TASK INSTRUCTIONS
Update the records from the start through the line that contains "The height and width of the screenshot is (921, 1008).", replacing "audio" with "sound" and changing nothing else. Give back only those lines.

--- start ---

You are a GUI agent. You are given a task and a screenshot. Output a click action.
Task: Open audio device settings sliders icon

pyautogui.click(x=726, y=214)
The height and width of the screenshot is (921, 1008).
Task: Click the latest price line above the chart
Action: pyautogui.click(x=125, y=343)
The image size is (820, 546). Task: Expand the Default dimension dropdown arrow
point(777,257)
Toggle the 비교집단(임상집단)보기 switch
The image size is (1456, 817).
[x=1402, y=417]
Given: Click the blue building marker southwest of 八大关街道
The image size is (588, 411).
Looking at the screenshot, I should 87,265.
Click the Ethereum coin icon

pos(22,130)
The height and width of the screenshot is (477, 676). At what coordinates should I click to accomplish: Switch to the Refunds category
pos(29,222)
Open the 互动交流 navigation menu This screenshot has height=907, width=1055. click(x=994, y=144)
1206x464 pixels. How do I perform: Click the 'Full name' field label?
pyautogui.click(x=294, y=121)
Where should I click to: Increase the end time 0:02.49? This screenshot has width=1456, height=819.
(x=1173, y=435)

--- end ---

WRITTEN SOLUTION
You are a GUI agent. You are given a task and a screenshot. Output a click action.
Task: Open sound device settings sliders icon

pyautogui.click(x=726, y=214)
The height and width of the screenshot is (921, 1008).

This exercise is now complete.